== Extracted records ==

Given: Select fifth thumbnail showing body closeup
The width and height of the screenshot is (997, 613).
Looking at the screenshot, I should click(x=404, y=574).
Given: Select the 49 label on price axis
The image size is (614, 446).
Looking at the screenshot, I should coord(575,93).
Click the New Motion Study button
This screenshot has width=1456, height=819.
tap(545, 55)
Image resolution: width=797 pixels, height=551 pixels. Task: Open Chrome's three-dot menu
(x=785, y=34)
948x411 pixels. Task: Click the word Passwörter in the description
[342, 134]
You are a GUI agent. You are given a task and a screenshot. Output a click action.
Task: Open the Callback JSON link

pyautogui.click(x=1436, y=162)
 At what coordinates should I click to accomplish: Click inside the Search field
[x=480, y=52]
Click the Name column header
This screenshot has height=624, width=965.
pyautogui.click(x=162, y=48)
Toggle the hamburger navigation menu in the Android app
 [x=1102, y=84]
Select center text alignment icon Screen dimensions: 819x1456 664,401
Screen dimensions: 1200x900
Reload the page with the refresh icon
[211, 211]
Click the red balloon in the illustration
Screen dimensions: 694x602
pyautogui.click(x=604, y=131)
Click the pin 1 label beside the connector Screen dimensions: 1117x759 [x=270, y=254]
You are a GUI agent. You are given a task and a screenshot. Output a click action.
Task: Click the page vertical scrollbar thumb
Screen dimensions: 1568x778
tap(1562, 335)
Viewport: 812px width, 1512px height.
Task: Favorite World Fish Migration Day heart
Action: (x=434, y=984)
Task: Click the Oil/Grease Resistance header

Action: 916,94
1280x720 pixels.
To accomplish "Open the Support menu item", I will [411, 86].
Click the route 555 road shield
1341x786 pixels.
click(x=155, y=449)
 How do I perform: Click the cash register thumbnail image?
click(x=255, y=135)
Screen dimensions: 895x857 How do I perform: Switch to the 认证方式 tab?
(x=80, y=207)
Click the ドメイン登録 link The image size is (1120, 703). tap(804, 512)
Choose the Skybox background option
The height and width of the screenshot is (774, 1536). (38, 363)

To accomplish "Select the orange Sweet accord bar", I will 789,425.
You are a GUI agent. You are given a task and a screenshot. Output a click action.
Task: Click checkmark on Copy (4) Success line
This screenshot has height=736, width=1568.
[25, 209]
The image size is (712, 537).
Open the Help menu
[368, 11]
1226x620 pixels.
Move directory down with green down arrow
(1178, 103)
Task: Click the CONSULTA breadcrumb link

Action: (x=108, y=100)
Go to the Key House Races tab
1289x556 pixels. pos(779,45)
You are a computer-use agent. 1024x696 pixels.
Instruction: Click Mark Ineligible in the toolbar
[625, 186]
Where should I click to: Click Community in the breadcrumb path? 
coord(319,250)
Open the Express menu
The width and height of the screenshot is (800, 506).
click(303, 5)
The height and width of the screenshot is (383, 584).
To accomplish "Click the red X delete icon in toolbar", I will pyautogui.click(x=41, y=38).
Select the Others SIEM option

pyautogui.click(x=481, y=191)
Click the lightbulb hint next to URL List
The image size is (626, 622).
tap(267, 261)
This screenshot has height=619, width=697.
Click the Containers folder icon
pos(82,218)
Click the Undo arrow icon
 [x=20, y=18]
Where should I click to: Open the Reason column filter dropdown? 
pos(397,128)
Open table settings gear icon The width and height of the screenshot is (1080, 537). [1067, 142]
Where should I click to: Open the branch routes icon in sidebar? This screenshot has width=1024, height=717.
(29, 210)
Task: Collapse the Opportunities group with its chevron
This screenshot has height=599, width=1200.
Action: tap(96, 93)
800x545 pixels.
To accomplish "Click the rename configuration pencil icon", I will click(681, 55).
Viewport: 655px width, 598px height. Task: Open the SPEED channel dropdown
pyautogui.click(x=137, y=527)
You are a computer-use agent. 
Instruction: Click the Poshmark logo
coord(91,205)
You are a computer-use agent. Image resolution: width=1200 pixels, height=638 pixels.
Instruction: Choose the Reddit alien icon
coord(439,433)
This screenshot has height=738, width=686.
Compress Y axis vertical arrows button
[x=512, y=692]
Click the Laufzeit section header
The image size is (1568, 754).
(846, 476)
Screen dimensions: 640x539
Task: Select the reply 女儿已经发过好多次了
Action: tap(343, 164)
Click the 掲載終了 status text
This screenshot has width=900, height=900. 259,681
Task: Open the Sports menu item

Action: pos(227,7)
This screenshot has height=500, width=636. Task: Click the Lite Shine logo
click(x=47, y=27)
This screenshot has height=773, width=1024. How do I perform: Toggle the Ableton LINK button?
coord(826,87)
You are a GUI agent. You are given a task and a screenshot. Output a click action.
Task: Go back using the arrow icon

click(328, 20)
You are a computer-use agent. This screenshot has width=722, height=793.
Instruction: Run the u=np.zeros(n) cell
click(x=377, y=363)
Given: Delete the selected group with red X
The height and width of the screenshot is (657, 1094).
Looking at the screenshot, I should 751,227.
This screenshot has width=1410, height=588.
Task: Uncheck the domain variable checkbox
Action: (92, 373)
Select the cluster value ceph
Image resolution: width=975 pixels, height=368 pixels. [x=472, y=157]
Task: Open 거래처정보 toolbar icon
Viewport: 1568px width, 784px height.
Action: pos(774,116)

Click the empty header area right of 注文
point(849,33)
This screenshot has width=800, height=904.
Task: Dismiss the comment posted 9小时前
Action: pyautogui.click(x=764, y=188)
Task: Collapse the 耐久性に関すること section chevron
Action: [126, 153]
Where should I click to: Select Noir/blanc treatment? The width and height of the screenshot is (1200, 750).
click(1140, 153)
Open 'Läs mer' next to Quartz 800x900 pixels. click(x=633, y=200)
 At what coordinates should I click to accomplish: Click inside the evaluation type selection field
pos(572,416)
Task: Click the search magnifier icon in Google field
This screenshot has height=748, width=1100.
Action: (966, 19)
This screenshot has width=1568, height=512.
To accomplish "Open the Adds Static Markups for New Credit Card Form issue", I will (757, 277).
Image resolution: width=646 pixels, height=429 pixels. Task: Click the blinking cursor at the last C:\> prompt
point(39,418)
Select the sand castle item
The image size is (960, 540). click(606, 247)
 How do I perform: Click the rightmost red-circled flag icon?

===

- _Exercise description_
Using the data above, repeat every line exactly.

- _Answer for the task_
Given: Select fifth thumbnail showing body closeup
The width and height of the screenshot is (997, 613).
Looking at the screenshot, I should click(x=404, y=574).
Given: Select the 49 label on price axis
The image size is (614, 446).
Looking at the screenshot, I should coord(575,93).
Click the New Motion Study button
This screenshot has width=1456, height=819.
tap(545, 55)
Image resolution: width=797 pixels, height=551 pixels. Task: Open Chrome's three-dot menu
(x=785, y=34)
948x411 pixels. Task: Click the word Passwörter in the description
[342, 134]
You are a GUI agent. You are given a task and a screenshot. Output a click action.
Task: Open the Callback JSON link

pyautogui.click(x=1436, y=162)
 At what coordinates should I click to accomplish: Click inside the Search field
[x=480, y=52]
Click the Name column header
This screenshot has height=624, width=965.
pyautogui.click(x=162, y=48)
Toggle the hamburger navigation menu in the Android app
 [x=1102, y=84]
Select center text alignment icon Screen dimensions: 819x1456 664,401
Screen dimensions: 1200x900
Reload the page with the refresh icon
[211, 211]
Click the red balloon in the illustration
Screen dimensions: 694x602
pyautogui.click(x=604, y=131)
Click the pin 1 label beside the connector Screen dimensions: 1117x759 [x=270, y=254]
You are a GUI agent. You are given a task and a screenshot. Output a click action.
Task: Click the page vertical scrollbar thumb
Screen dimensions: 1568x778
tap(1562, 335)
Viewport: 812px width, 1512px height.
Task: Favorite World Fish Migration Day heart
Action: (x=434, y=984)
Task: Click the Oil/Grease Resistance header

Action: 916,94
1280x720 pixels.
To accomplish "Open the Support menu item", I will [411, 86].
Click the route 555 road shield
1341x786 pixels.
click(x=155, y=449)
 How do I perform: Click the cash register thumbnail image?
click(x=255, y=135)
Screen dimensions: 895x857 How do I perform: Switch to the 认证方式 tab?
(x=80, y=207)
Click the ドメイン登録 link The image size is (1120, 703). tap(804, 512)
Choose the Skybox background option
The height and width of the screenshot is (774, 1536). (38, 363)

To accomplish "Select the orange Sweet accord bar", I will 789,425.
You are a GUI agent. You are given a task and a screenshot. Output a click action.
Task: Click checkmark on Copy (4) Success line
This screenshot has height=736, width=1568.
[25, 209]
The image size is (712, 537).
Open the Help menu
[368, 11]
1226x620 pixels.
Move directory down with green down arrow
(1178, 103)
Task: Click the CONSULTA breadcrumb link

Action: (x=108, y=100)
Go to the Key House Races tab
1289x556 pixels. pos(779,45)
You are a computer-use agent. 1024x696 pixels.
Instruction: Click Mark Ineligible in the toolbar
[625, 186]
Where should I click to: Click Community in the breadcrumb path? 
coord(319,250)
Open the Express menu
The width and height of the screenshot is (800, 506).
click(303, 5)
The height and width of the screenshot is (383, 584).
To accomplish "Click the red X delete icon in toolbar", I will pyautogui.click(x=41, y=38).
Select the Others SIEM option

pyautogui.click(x=481, y=191)
Click the lightbulb hint next to URL List
The image size is (626, 622).
tap(267, 261)
This screenshot has height=619, width=697.
Click the Containers folder icon
pos(82,218)
Click the Undo arrow icon
 [x=20, y=18]
Where should I click to: Open the Reason column filter dropdown? 
pos(397,128)
Open table settings gear icon The width and height of the screenshot is (1080, 537). [1067, 142]
Where should I click to: Open the branch routes icon in sidebar? This screenshot has width=1024, height=717.
(29, 210)
Task: Collapse the Opportunities group with its chevron
This screenshot has height=599, width=1200.
Action: tap(96, 93)
800x545 pixels.
To accomplish "Click the rename configuration pencil icon", I will click(681, 55).
Viewport: 655px width, 598px height. Task: Open the SPEED channel dropdown
pyautogui.click(x=137, y=527)
You are a computer-use agent. 
Instruction: Click the Poshmark logo
coord(91,205)
You are a computer-use agent. Image resolution: width=1200 pixels, height=638 pixels.
Instruction: Choose the Reddit alien icon
coord(439,433)
This screenshot has height=738, width=686.
Compress Y axis vertical arrows button
[x=512, y=692]
Click the Laufzeit section header
The image size is (1568, 754).
(846, 476)
Screen dimensions: 640x539
Task: Select the reply 女儿已经发过好多次了
Action: tap(343, 164)
Click the 掲載終了 status text
This screenshot has width=900, height=900. 259,681
Task: Open the Sports menu item

Action: pos(227,7)
This screenshot has height=500, width=636. Task: Click the Lite Shine logo
click(x=47, y=27)
This screenshot has height=773, width=1024. How do I perform: Toggle the Ableton LINK button?
coord(826,87)
You are a GUI agent. You are given a task and a screenshot. Output a click action.
Task: Go back using the arrow icon

click(328, 20)
You are a computer-use agent. This screenshot has width=722, height=793.
Instruction: Run the u=np.zeros(n) cell
click(x=377, y=363)
Given: Delete the selected group with red X
The height and width of the screenshot is (657, 1094).
Looking at the screenshot, I should 751,227.
This screenshot has width=1410, height=588.
Task: Uncheck the domain variable checkbox
Action: (92, 373)
Select the cluster value ceph
Image resolution: width=975 pixels, height=368 pixels. [x=472, y=157]
Task: Open 거래처정보 toolbar icon
Viewport: 1568px width, 784px height.
Action: pos(774,116)

Click the empty header area right of 注文
point(849,33)
This screenshot has width=800, height=904.
Task: Dismiss the comment posted 9小时前
Action: pyautogui.click(x=764, y=188)
Task: Collapse the 耐久性に関すること section chevron
Action: [126, 153]
Where should I click to: Select Noir/blanc treatment? The width and height of the screenshot is (1200, 750).
click(1140, 153)
Open 'Läs mer' next to Quartz 800x900 pixels. click(x=633, y=200)
 At what coordinates should I click to accomplish: Click inside the evaluation type selection field
pos(572,416)
Task: Click the search magnifier icon in Google field
This screenshot has height=748, width=1100.
Action: (966, 19)
This screenshot has width=1568, height=512.
To accomplish "Open the Adds Static Markups for New Credit Card Form issue", I will (757, 277).
Image resolution: width=646 pixels, height=429 pixels. Task: Click the blinking cursor at the last C:\> prompt
point(39,418)
Select the sand castle item
The image size is (960, 540). click(606, 247)
 How do I perform: Click the rightmost red-circled flag icon?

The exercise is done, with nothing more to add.